The Nation caught up with him at the Royal Golf Course on Nairobi’s Ngong Road, where he spends most of his days.
Mr Mangiti says he has learnt more in the past four years, during which he has been in the cold, than he has in his entire adult life.
‘BETRAYAL’
When he is not fighting to clear his name in court, he is most likely playing golf to pass time, and perhaps distract himself from the coldness that comes with courtroom benches.
When we arrive at the club, we find Mr Mangiti all alone, wearing a striped T-shirt, a pair of shorts and flat shoes, ready for a game. However, there are not many people available to play with him.“I am handicap 13 and now a pensioner,” he says as he finally tees off. “I have all the time in the world to do things I was never able to do when I was in office.”
Though he has less company than ever before, he says that he is not bitter with anyone.
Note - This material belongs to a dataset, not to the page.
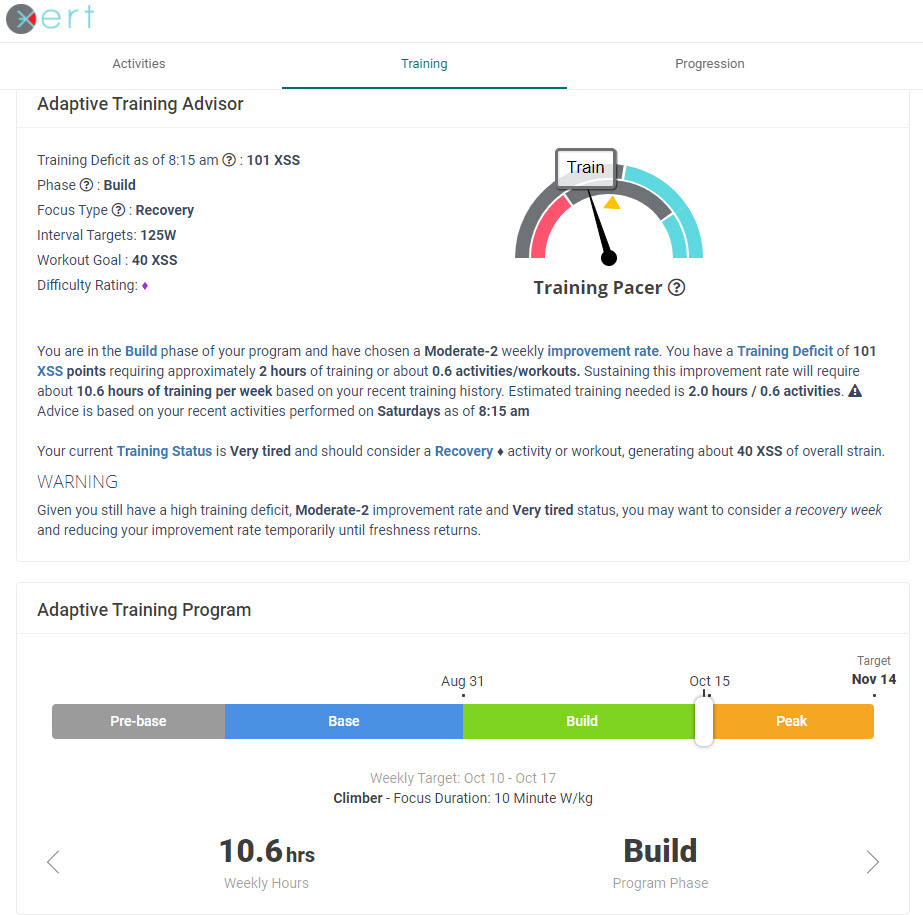This screenshot has height=915, width=923.
Task: Navigate to previous week with left arrow
Action: click(x=52, y=861)
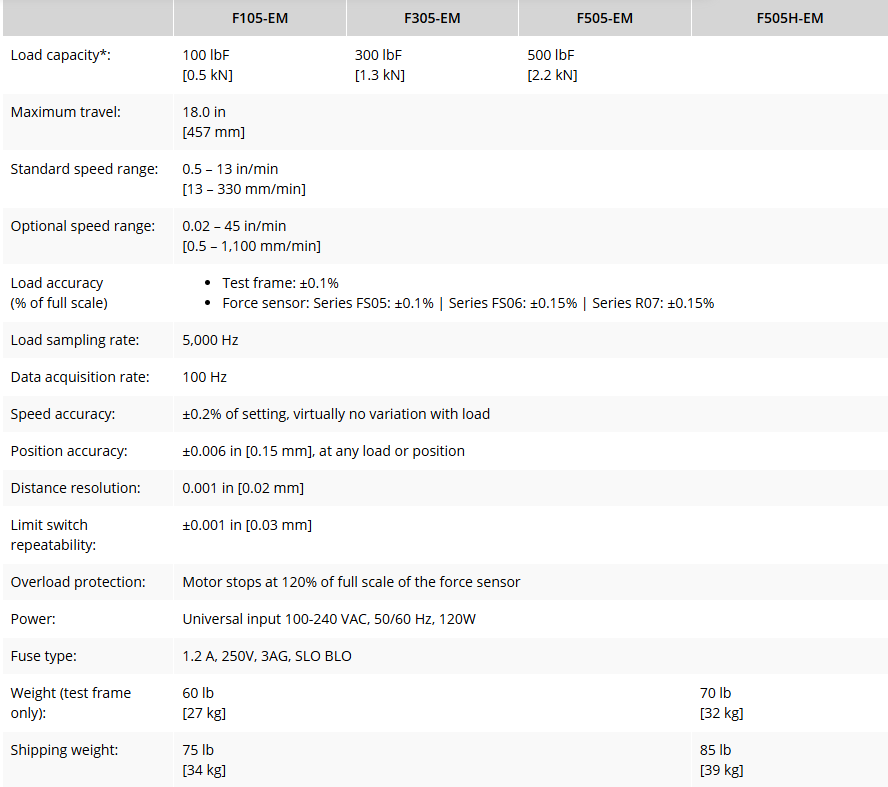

“The burden of betrayal rests on my fake friends who vanished the minute they heard I was in trouble. It’s not on me,” he says.
But the man, a career civil servant who rose through the ranks as a civil engineer to the post of director of Water Services, after which he was made the principal secretary in the Devolution ministry, before he crashed out in a slew of corruption-related allegations, says he is no longer bothered by his friends’ absence.
“I take a different view. My phone never rings anymore, but this is a blessing in disguise. I now know my fake friends from the genuine ones. This experience has helped me sieve a lot of fake friends,” he says.
BITTERNESS
Not everyone left, though. He says a few genuine friends have stood by him and have come to support him.
When we sit down for lunch – beef ribs and ugali – he admits that life has been hard. He had three cars but had to sell two. If the one he has breaks down, he would have to call a cab on one of the taxi-hailing apps or jump into a matatu.
He says one of the things he learnt very quickly was to drop the rank and entitlement once all the perks that came with the office were taken away.
“You can imagine coming from earning Sh1 million a month to just Sh68,000. How do you survive? But I have learnt not to be bitter. If you are going through such challenges and you add bitterness, you could easily die,” he says.
Mr Mangiti says he now just looks at the positive side of the experience and this helps him move on.
“It is better to have one or two friends than a bunch who sing your praises but are happy to see you go down. You have to battle with perceptions. Some family members whom I turn to when I am financially struggling, wonder how daft I was if I didn’t leave government as a rich man,” he says.